40年近く前の私の予備校生時代、一人の頑迷な理系の教師がいた。彼は、当時、最先端の情報工学が専門であった。この教師の口癖は、「もうあと数年もすれば、自動翻訳が飛躍的に進む。だから、君たちがいま必死に学んでいる英語はすべて無駄になる」というものだった。

この文章を読んでいるすべての読者がご承知のように、彼の予言は見事に外れた。しかし、この教師のことを、いったい誰が笑えるだろうか?

いまは逆に、小学校からの英語教育が実施に移され、2020年度には、これまで「外国語活動」とされてきたものが教科として扱われるようになる。しかし、この改革を批判、疑問視する声は多い。

国を捨てる学力【前編】_img0
 

私の親しい英語教師の中には、英語教育は現行の中学校どころか高校からでもかまわないと公言する方たちもいる。それよりは母語の言語運用能力をしっかりと高めてもらった方がいいと考える教員は多い。自らの語学教育の力量に自信のある方たちほど、英語の早期教育には(少なくとも義務教育化には)反対する傾向がある。

ネイティブスピーカーと同じ発音を目指すなら、百歩譲って早期教育は大切なのかもしれない。しかし、そもそも日本人の大多数が、ネイティブと同じ発音をする必要があるのかどうか。

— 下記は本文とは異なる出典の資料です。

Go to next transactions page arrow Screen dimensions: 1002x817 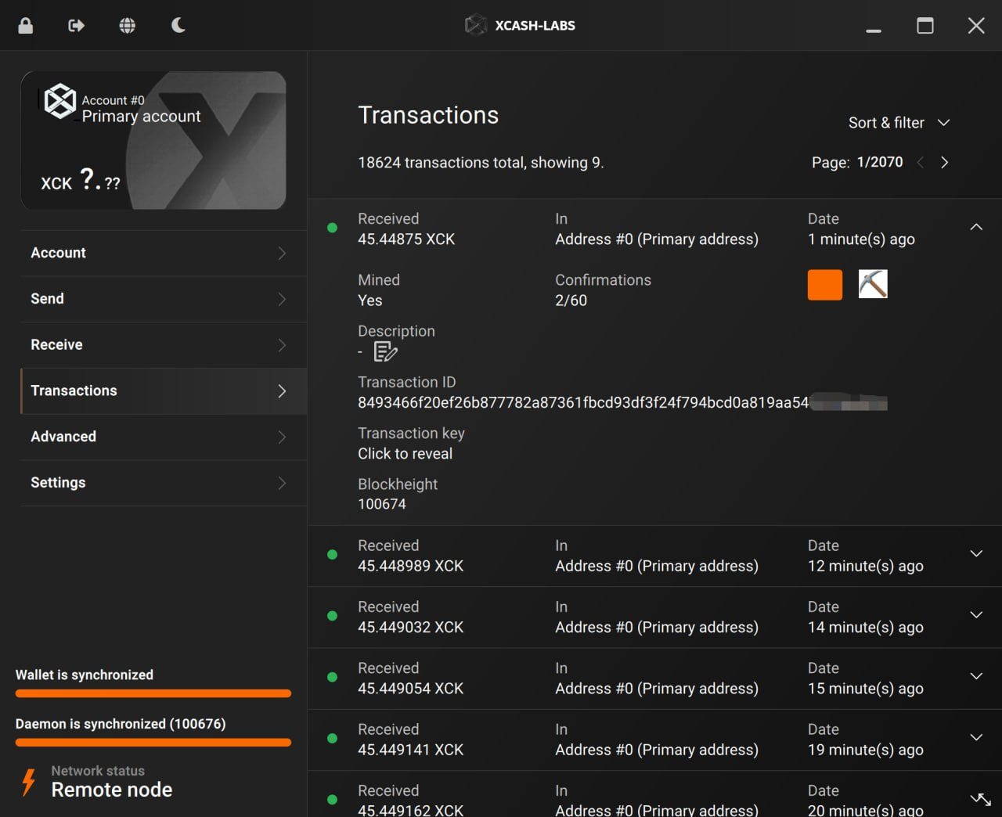click(944, 163)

さらに、教えるべきは英語なのかという議論も当然あるだろう。21世紀の中盤以降を生きる日本人に必要なのは中国語かもしれないし、あるいはドイツ語やロシア語かもしれない。

また、近年の自動翻訳技術の進歩には目を見張るものがある。外国人の多い観光地では、土産物屋や旅館などの接客にはGoogle翻訳は欠かせないツールとなっている。おそらく、この技術は加速度的に進歩していくだろう。細かいニュアンスを伝えることができるようになるのは、まだまだ先のことだろうが、接客に使われるパターン化された会話ならば、タイムラグなしで機械翻訳ができる日もそう遠くはない。先の予備校教師の主張は、50年ほどの時を経て実現するかもしれないのだ。

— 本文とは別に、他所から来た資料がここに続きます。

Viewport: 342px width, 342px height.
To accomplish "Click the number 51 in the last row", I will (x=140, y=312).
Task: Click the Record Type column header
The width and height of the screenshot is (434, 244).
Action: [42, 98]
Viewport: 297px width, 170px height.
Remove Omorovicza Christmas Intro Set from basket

もしもそうなったときに本当に大事なのは、その自動翻訳の機械を使いこなしつつ、微妙なニュアンスをノンバーバル(表情や身振りなどの非言語領域)で伝えていくコミュニケーション能力かもしれない。

いやいや、もちろん、このまま英語が世界を席巻し、このような批判があったことすら笑い話のようになるかもしれない。

しかし、そもそもが初等教育はトレードオフである。子どもの学びの時間は限られている。何かを入れるなら、何かを捨てなければならない。英語教育もいい、プログラミングの教育も必要かもしれない。私がお手伝いをしているコミュニケーション教育の重要性も、否定する人は少ない。だとしたら、他の何かを犠牲にしなくてはならない。たとえば書道は科目として必要だろうか。漢字は書き順まで覚える必要があるのか。実際、教育学の専門家のあいだにも、様々な議論がある。